Kanye lama dan Kanye baru nyatanya memang muncul dalam album ini. The Life of Pablo timbul dengan eksperimentasi dan tradisi, minimalis sekaligus detil, boom bap dan trap rap. Dia adalah rangkuman kecil dari warna musik yang Kanye teliti selama tujuh album terakhir (jika menghitung Watch the Throne). Sayang sekali tidak ada yang pernah mengangkat argumen versatilitas ketika bicara soal The Life of Pablo. Alih-alih lagu akustik lo-fi setengah matang, gue justru denger pengaruh deep house di Fade, sedikit percikan soul di Part 1, penggunaan instrumen noise di Feedback maupun Freestyle 4.

Rendisi awal TLOP berakhir di Fade, sedangkan versi finalnya memberikan Saint Pablo untuk didengar di Spotify dan Apple Music. Fade adalah trek sensual yang ditunjukkan dengan bassline meloncat (“bouncy” bahasa Indo-nya apa sih?) nan menggoda dengan baris berbau seksual “deep deep down inside” yang diulang-ulang. Kalau itu belum cukup, video untuk lagu satu ini tampak binal untuk platform sebersahabat Youtube. Saint Pablo di lain sisi terasa seperti malam hari di gereja terpencil sembari bintang-bintang berlarian, menyisakan jejak putih di atas langit. Fitur Sampha di chorus padu dengan instrumen yang mellow dan mengalun, pun Kanye yang bicara soal merelakan dirinya kepada Tuhan. Bukan trek gospel secara tradisional, tetapi merupakan dimensi berbeda dari apa yang tersajikan di Ultralight Beam.
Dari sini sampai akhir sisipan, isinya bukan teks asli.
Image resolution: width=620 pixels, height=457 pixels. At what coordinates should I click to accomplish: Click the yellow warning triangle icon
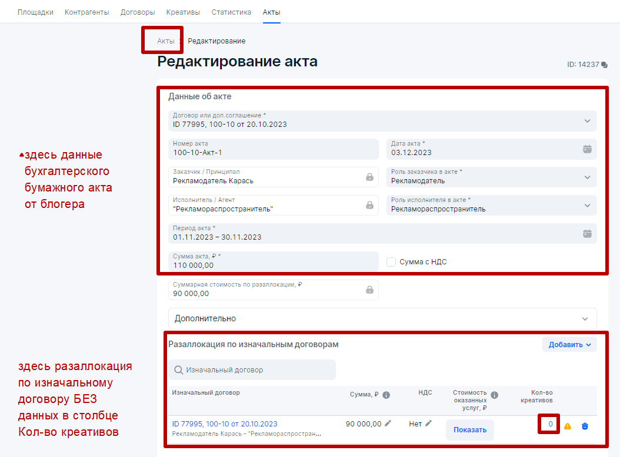(568, 426)
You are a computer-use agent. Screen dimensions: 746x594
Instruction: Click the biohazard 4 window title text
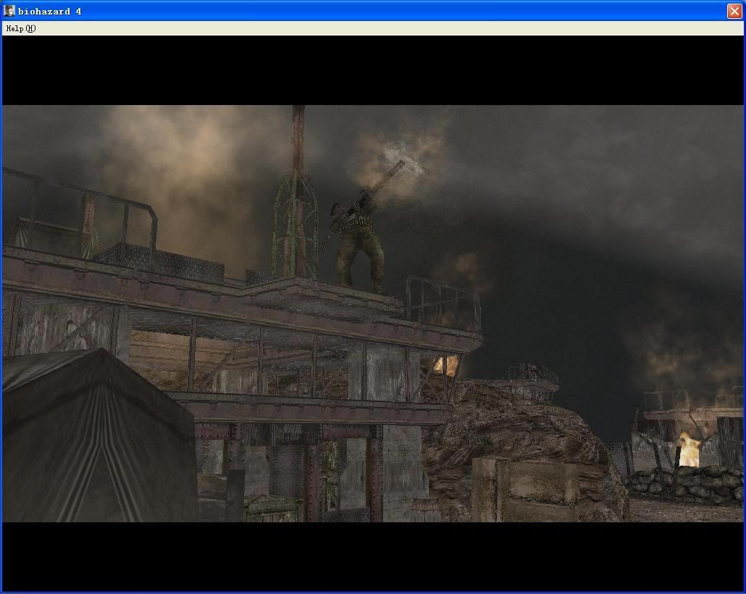pos(49,11)
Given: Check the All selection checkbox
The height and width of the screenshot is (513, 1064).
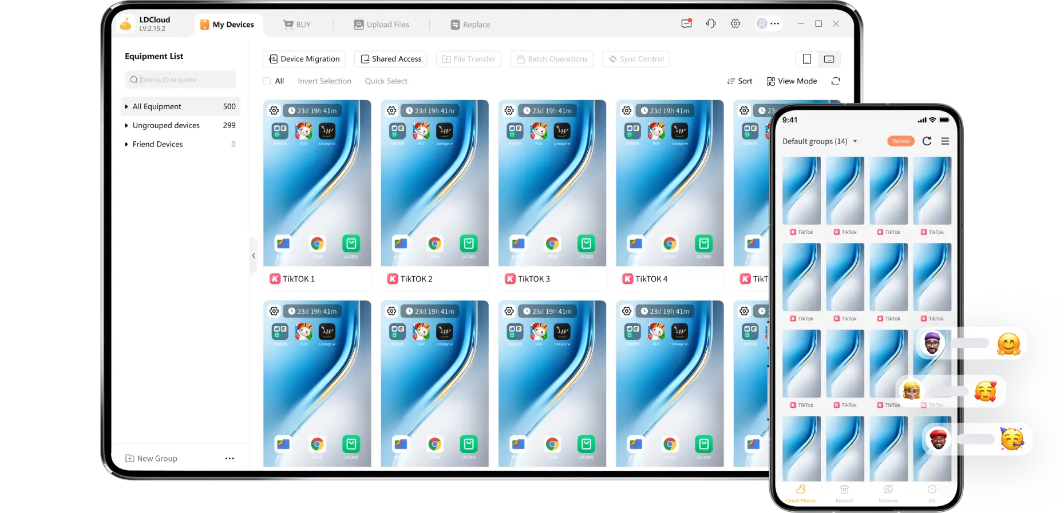Looking at the screenshot, I should coord(267,81).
Ibaratnya video game, album ini menyajikan dua “ending” dari TLOP. Saint Pablo bukan sekadar trek bonus, melainkan interpretasi baru soal album ini. Jika hanya berakhir di Fade, TLOP adalah seseorang yang tidak belajar, terjatuh ke dalam lubang yang tidak ingin dia untuk panjat. Saint Pablo memutarbalikkan persepsi tersebut, sehingga progres Kanye menuju ye dan Jesus Is King adalah masuk akal. Kedua album setelahnya adalah usaha dalam memperbaiki diri, tidak bersembunyi di balik imej gengsi dan pamer harta. Meski begitu, bukan berarti progres Kanye sepenuhnya lengkap.

Masih banyak hal yang menanti untuk dikupas, hanya waktu yang bisa berujar.